» To be done
Convert every line of the records below into a numbered list, omitting any blank lines.

Records for locating displayed items:

/---

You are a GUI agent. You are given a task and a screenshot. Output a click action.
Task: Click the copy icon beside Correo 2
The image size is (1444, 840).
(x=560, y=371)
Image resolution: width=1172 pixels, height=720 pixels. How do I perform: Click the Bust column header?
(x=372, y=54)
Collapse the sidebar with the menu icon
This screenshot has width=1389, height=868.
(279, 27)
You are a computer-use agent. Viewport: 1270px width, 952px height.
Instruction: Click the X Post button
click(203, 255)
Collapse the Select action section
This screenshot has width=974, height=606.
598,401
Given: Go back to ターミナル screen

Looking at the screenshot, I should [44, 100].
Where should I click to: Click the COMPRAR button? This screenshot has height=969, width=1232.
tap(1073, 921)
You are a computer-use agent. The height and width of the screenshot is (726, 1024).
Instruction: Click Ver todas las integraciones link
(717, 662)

\---

» Solution to this task
1. You are a GUI agent. You are given a task and a screenshot. Output a click action.
2. Task: Click the copy icon beside Correo 2
3. The image size is (1444, 840).
4. (x=560, y=371)
5. Image resolution: width=1172 pixels, height=720 pixels. How do I perform: Click the Bust column header?
6. (x=372, y=54)
7. Collapse the sidebar with the menu icon
8. This screenshot has width=1389, height=868.
9. (279, 27)
10. You are a computer-use agent. Viewport: 1270px width, 952px height.
11. Instruction: Click the X Post button
12. click(203, 255)
13. Collapse the Select action section
14. This screenshot has width=974, height=606.
15. 598,401
16. Given: Go back to ターミナル screen
17. Looking at the screenshot, I should [44, 100].
18. Where should I click to: Click the COMPRAR button? This screenshot has height=969, width=1232.
19. tap(1073, 921)
20. You are a computer-use agent. The height and width of the screenshot is (726, 1024).
21. Instruction: Click Ver todas las integraciones link
22. (717, 662)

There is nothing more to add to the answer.